I have a 5-year-old son.  He’ll be six in a couple of weeks.  Recently, he told me, “Daddy, when I grow up, I want to make fast cars, but ones that don’t have exhaust pipes, so they don’t hurt the earth.” …Talk about a proud father moment… Now, I’d like to take credit for his coming up with this thought.  And, for the most part, I probably can.  I’ve spent the past 2 years focused on exactly what he’s talking about, a fact which has impacted his life as much as it has mine.  (On the other hand, he’s spent every day of his life – until recently – knowing that daddy has a race car in the garage, and that he tows it with an enormous pick-up truck.  …I’m glad he chose to focus on the positive.)  Plus, he does go to a school where being aware of the natural world is a big part of the curriculum.
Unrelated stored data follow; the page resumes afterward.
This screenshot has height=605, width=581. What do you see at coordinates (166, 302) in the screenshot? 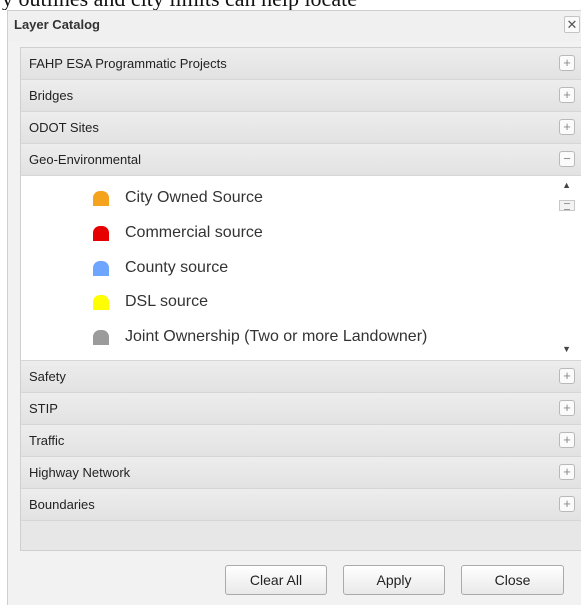
I see `legend-label: DSL source` at bounding box center [166, 302].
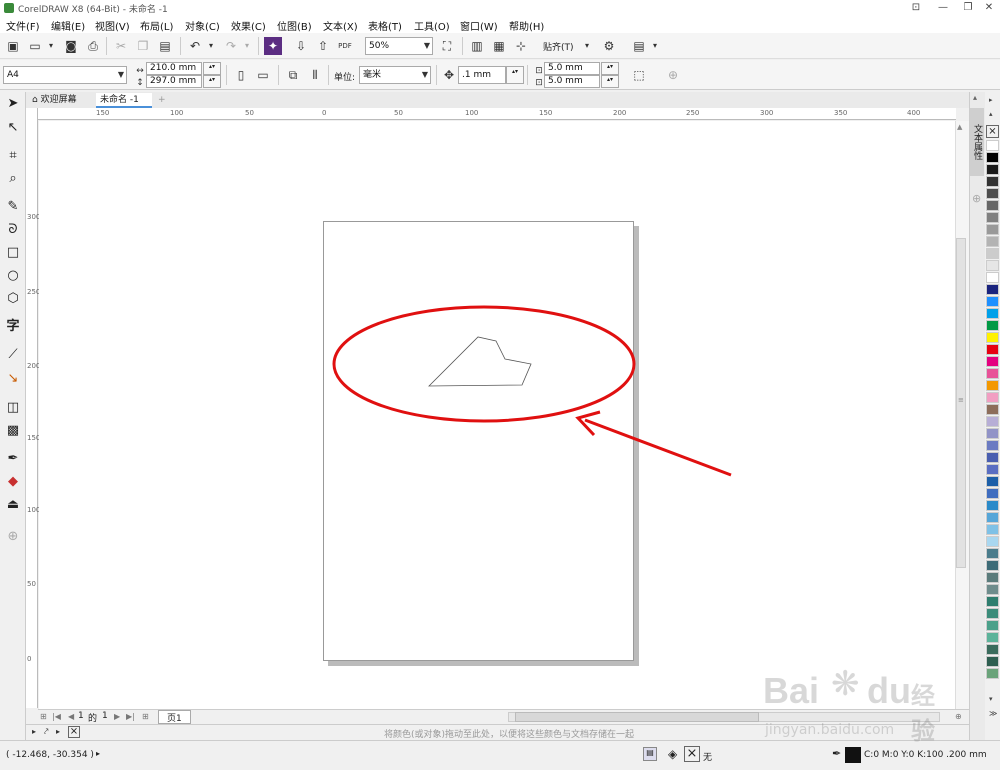 Image resolution: width=1000 pixels, height=770 pixels. What do you see at coordinates (961, 400) in the screenshot?
I see `grip-icon: ≡` at bounding box center [961, 400].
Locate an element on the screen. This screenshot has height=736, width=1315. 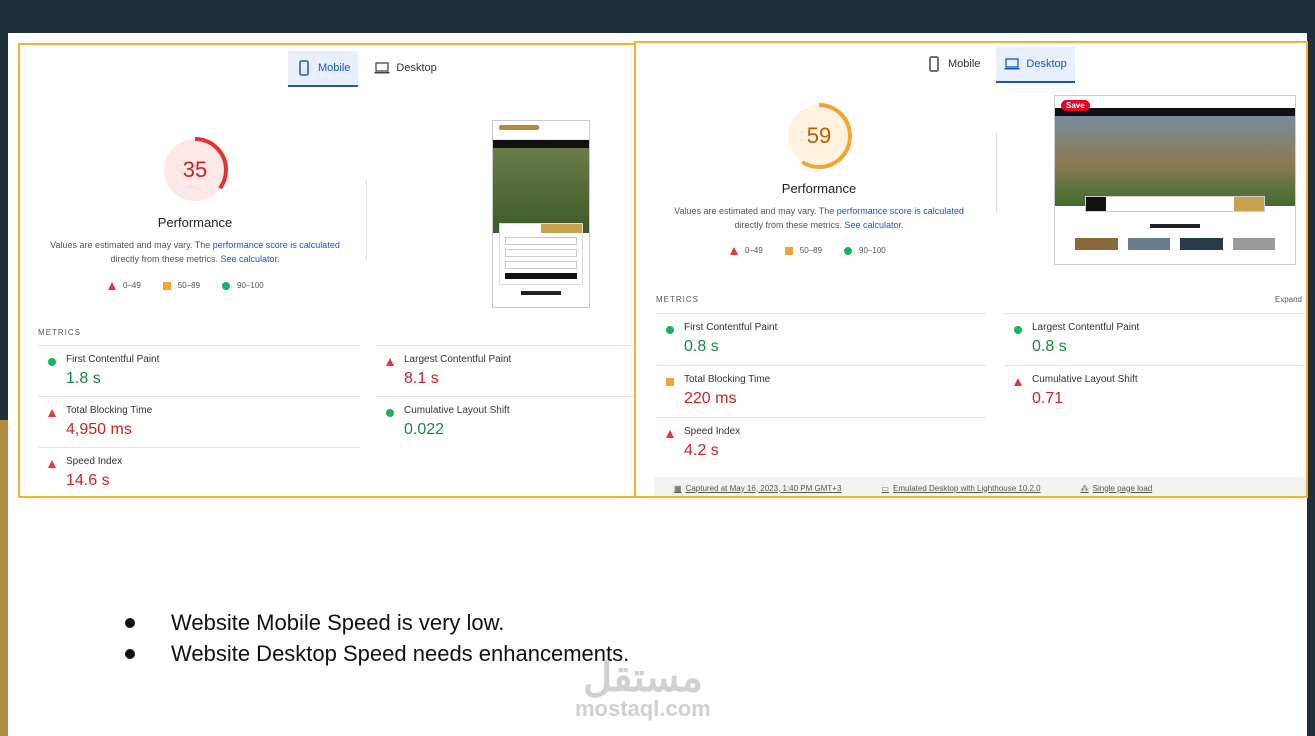
desktop-score-legend: 0–49 50–89 90–100 is located at coordinates (808, 250).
But this got me thinking: there are currently over a quarter of a BILLION motor vehicles registered in the U.S. (and about a BILLION worldwide).  And if we keep the status quo, those numbers could double in the coming decades, with disastrous results for our environment, the climate, national security, the economy, and our standard of living.  Now, most in the auto industry have finally acknowledged that combustion exhaust is bad.  (And to the climate-change skeptics that remain, I ask, “My kindergartener gets it, so why can’t you?“)   And more and more folks are working on ways to transform transportation in a broader sense, and not just clean up our cars.  But we’re just getting started.  If things are going to change, it’s the kids of today who are really going to have to effect it.  If they grow up with the mindset that, “my parents drive a big SUV, so I will too one day,” then stagnation occurs.  On the other hand, if they are taught early on that the way things are isn’t the way things have to be, then change becomes all the more possible.

I can’t wait to see what our cars will look like 20 years from now.  And I can’t wait to find out if they’ll still be our primary mode of conveyance, or if we’ll just use them sparingly, for fun.  (I’d much prefer to take public transit during the week, and drive a Porsche on the weekends…)  But mostly, I can’t wait to see if my son might actually follow through on his fleeting yet poignant declaration.  ...And if the cars are fast, like he plans, then that WILL be a proud father moment indeed!